Les lesbiennes sont donc désormais les bienvenues sur la scène télévisuelle ; elles ne doivent même plus partager le plateau avec leurs confrères masculins, elles deviennent les seuls thèmes du débat. Mais cette avancée remarquable n’est pas sans risque ni contrecoup. Tout d’abord, on évite de nommer les lesbiennes. Les titres des émissions sont révélateurs  : « les femmes qui aiment les femmes » pour l’émission belge, « comment vit-on avec une femme quand on est une femme » pour la française. Que d’euphémismes, messieurs, que de périphrases  ! Signe que le mot lesbienne fait toujours peur ? Peut-on imaginer qu’une émission sur les homosexuels masculins s’intitule « les hommes qui aiment les hommes » ? Sans doute pas, car ce serait renvoyer des gays une image sentimentale, réservée aux femmes, et donc aux lesbiennes.

La remarque n’est pas que sémantique, la télé accueille peut-être les lesbiennes mais surtout si elles restent bien des femmes. Lesbiennes oui, mais mariées ou mères… Si le mariage ou l’homoparentalité peuvent parfois être considérés comme des forces de déconstruction, cela n’est certainement pas le cas ici. Sous prétexte d’une tolérance progressiste, la télévision recentre les lesbiennes dans le mariage et la maternité et leur refuse toute autre place.

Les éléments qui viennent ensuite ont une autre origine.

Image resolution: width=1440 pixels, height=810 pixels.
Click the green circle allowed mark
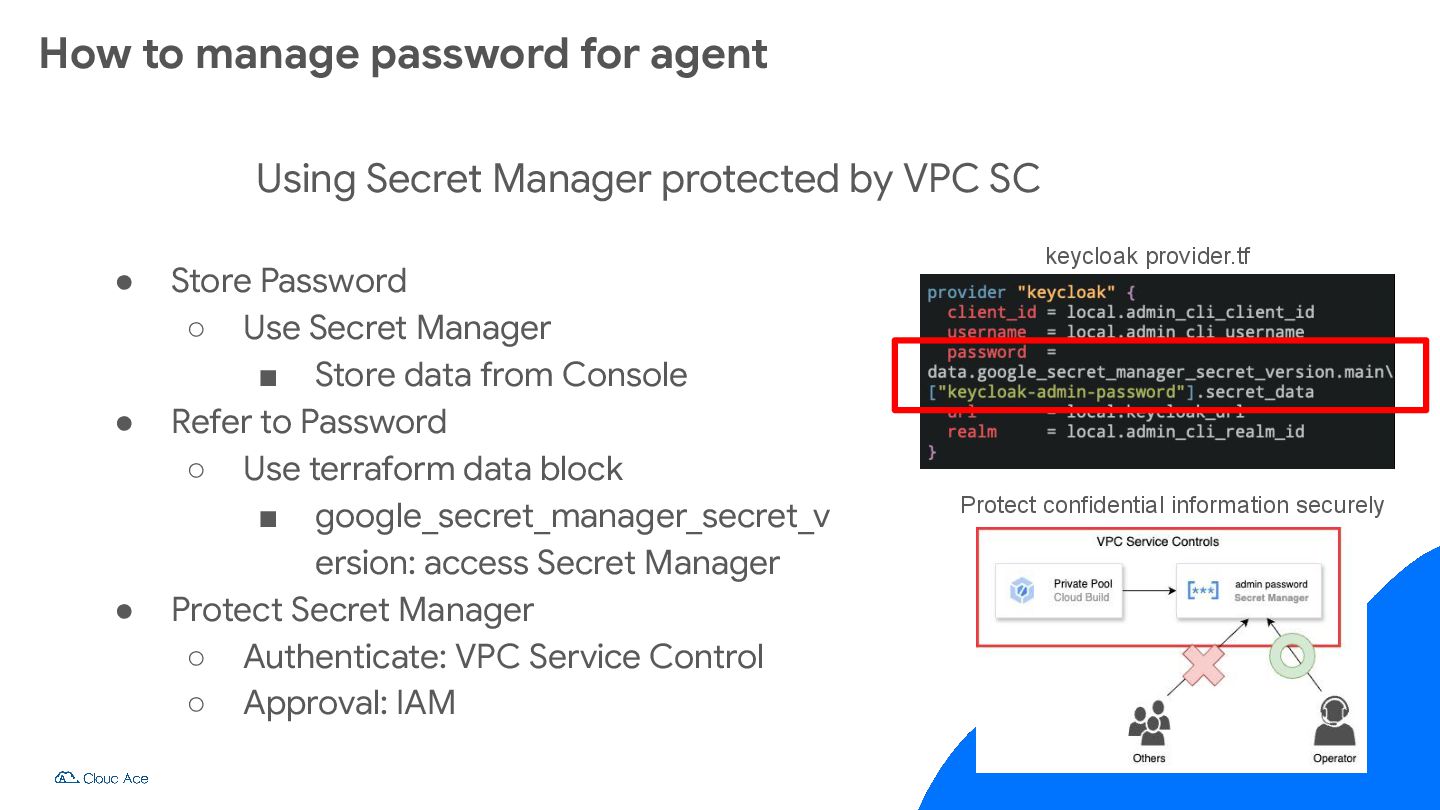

Ainsi le débat sur la RTBF se concentre sur le mariage, particularité belge oblige. L’émission suit le mariage de deux femmes et en fait la préoccupation principale des lesbiennes. Lorsque des invitées contestent la nécessité du mariage ou son sens politique, le présentateur semble décontenancé. N’était-ce donc pas cela que voulait la communauté homosexuelle  ?

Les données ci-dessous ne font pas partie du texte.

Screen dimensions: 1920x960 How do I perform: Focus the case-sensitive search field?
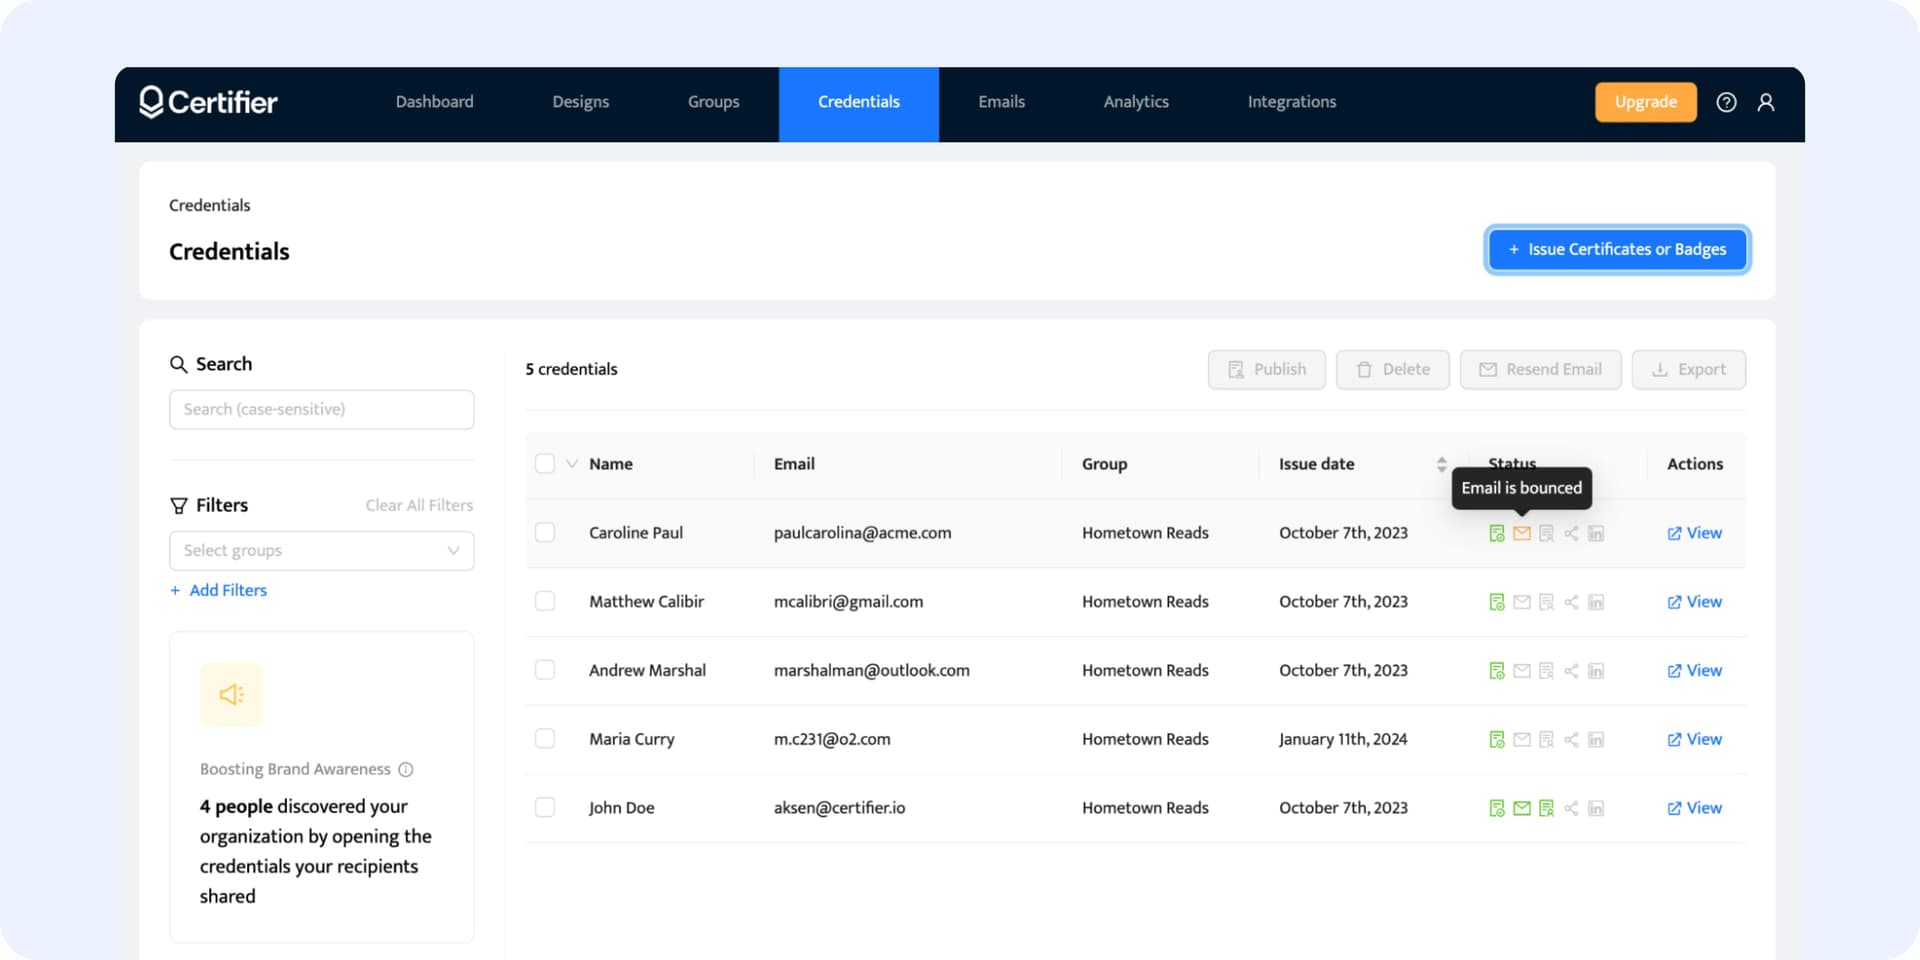pyautogui.click(x=321, y=410)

A France 2, ce qui tracasse Jean- Luc Delarue, présentateur du débat, c’est que toutes les lesbiennes présentes sur le plateau s’empressent de faire des gosses. La majorité des couples présents ont des bébés ou sont enceintes. Il n’hésite pas à redemander deux fois à celle qui déclare qu’elle ne désire pas d’enfants si elle est vraiment sûre, jusqu’à ce son interlocutrice abandonne la partie : c’est promis, elle en fera plus tard… Ouf, on est rassuré.

Pas question de montrer une autre image des lesbiennes. C’est d’ailleurs lorsque Sandrine Debunne, présidente de la Maison Arc-enciel, maison des associations gay et lesbiennes, pose la véritable question des lesbiennes en tant que femmes, celle du féminisme, que le débat échappe au présentateur. Enfin les vraies questions sont sur la table, celles justement que ni le présentateur ni l’invité privilégié, Dani, auteur de BD misogyne, faussement supporteur des lesbiennes présentes, ne veulent entendre.

Pas question non plus de reconnaître une identité proprement lesbienne. Si on aime une femme, c’est juste une question de personnalité, de personne, pas de sexe.

De nombreuses intervenantes, dans les deux émissions, le soulignent : pas de choix politique, juste une décision involontaire, un coup de foudre. Il faut aussi rester féminine. Là encore tout le monde s’accorde ou presque. Lesbienne oui, butch non. Et disparaît du coup tout un pan de la culture lesbienne au profit d’une représentation classique et hétérosexuelle de la femme.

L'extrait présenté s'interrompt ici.